昔の彼氏の声を聞いた瞬間、身体があの頃を覚えていた

昔の彼氏の声を聞いた瞬間、身体があの頃を覚えていた

再会はあまりにも突然だった

仕事帰り、駅前のカフェの前で足を止めたとき。
不意に聞き覚えのある声が耳に届いた。

「……あれ? もしかして○○?」

振り向いた瞬間、そこに立っていたのは昔の彼氏だった。
大学時代、私のすべてを知っている人。
何度も一緒に過ごし、抱き合った夜の記憶を共有している人。

時間が一気に巻き戻されたような感覚。
心臓が跳ね上がり、言葉が喉に詰まる。

「ひさしぶり……」
ようやく出てきた声は、驚くほど震えていた。


声が身体に響いた瞬間

「元気にしてた?」
彼は昔と同じトーンで問いかけてくる。

ただそれだけの言葉なのに、私の中で何かが揺れた。
あの低く落ち着いた声。
夜、耳元で囁かれたときと同じ響き。

——だめ。
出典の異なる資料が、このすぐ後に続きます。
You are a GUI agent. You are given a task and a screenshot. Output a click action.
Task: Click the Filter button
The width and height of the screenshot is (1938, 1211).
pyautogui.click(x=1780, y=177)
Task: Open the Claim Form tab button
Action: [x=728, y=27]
思い出しちゃ。

そう思えば思うほど、身体は勝手に反応してしまう。
背中をなぞられた感覚。
重なった吐息。
シーツに沈んだ体温。

それらが一気に蘇ってきて、足元がぐらつく。


カフェで向かい合うだけなのに

「せっかくだし、ちょっとお茶でもしない?」
彼の提案に断る理由が見つからなかった。

小さなテーブルを挟んで向かい合う。
目の前の彼は少し大人びて、落ち着いた雰囲気をまとっていた。

「変わってないな」
彼がそう言って笑うと、胸の奥がじんわり熱くなる。

コーヒーカップを持ち上げる彼の手。
その指先を見ただけで、あの夜に触れられた感覚が蘇ってしまう。

——私の身体、どうしてこんなに覚えてるの?


妄想が現実を侵食していく

「仕事、大変?」
「うん、忙しいけど楽しいよ」

何気ない会話を交わしながらも、私の頭の中は別の世界にいた。

彼の声を聞くたび、身体の奥が熱を帯びる。
視線が重なるたび、あの夜の姿勢や息遣いが頭をよぎる。

——もし今、テーブルの下で手を重ねられたら?
——もしここで耳元に名前を囁かれたら?

想像するだけで呼吸が浅くなる。
頬が赤くなるのを隠すようにカップを口に運ぶ。

「顔、赤いけど大丈夫?」
彼に指摘されて、心臓が飛び出しそうになった。


身体が覚えている「錯覚」

店を出て並んで歩く。
夜風が頬を撫でるたび、彼の隣にいる自分を意識する。

すれ違う人の波の中で、腕がかすかに触れそうになる。
その瞬間、皮膚の下まで電流が走ったように熱くなる。

触れてはいない。
でも、確かに触れられた錯覚に包まれて、身体が震えた。

「寒くない?」
彼がふと声をかける。
その低い響きに、背筋がぞくりとした。

——この声に、何度も乱されたんだ。


帰り道に膨らむ妄想

「また連絡するよ」
そう言って彼は笑った。

ただそれだけなのに、私の中に火が灯った。

——もし次に会ったとき、彼が手を伸ばしてきたら?
——もし飲み会の帰り、二人きりになったら?
——もし、また名前を呼ばれたら?

理性が「だめ」と叫ぶ。
けれど、身体は正直だった。
胸が熱くなり、足取りが落ち着かない。

帰宅してベッドに横たわると、妄想が止まらなくなる。


夜に囚われる私

目を閉じると、彼の声がすぐそこにある。
「大丈夫?」と囁かれるだけで、身体が反応してしまう。

耳元にかかる息。
背中をなぞる手の感触。
熱を帯びた吐息と、重なる鼓動。

——まるで、あの夜に戻ってしまったみたい。

シーツを握りしめながら、思い出す。
別れたはずなのに、心も身体も、彼に支配されていた時間。

「……っ」

息を殺して目を開けても、彼の声は消えない。
再会して数時間しか経っていないのに、身体はもうあの頃に戻ってしまっていた。

忘れたはずの夜。
封じ込めた記憶。

——昔の彼氏の声を聞いた瞬間、身体があの頃を覚えていた。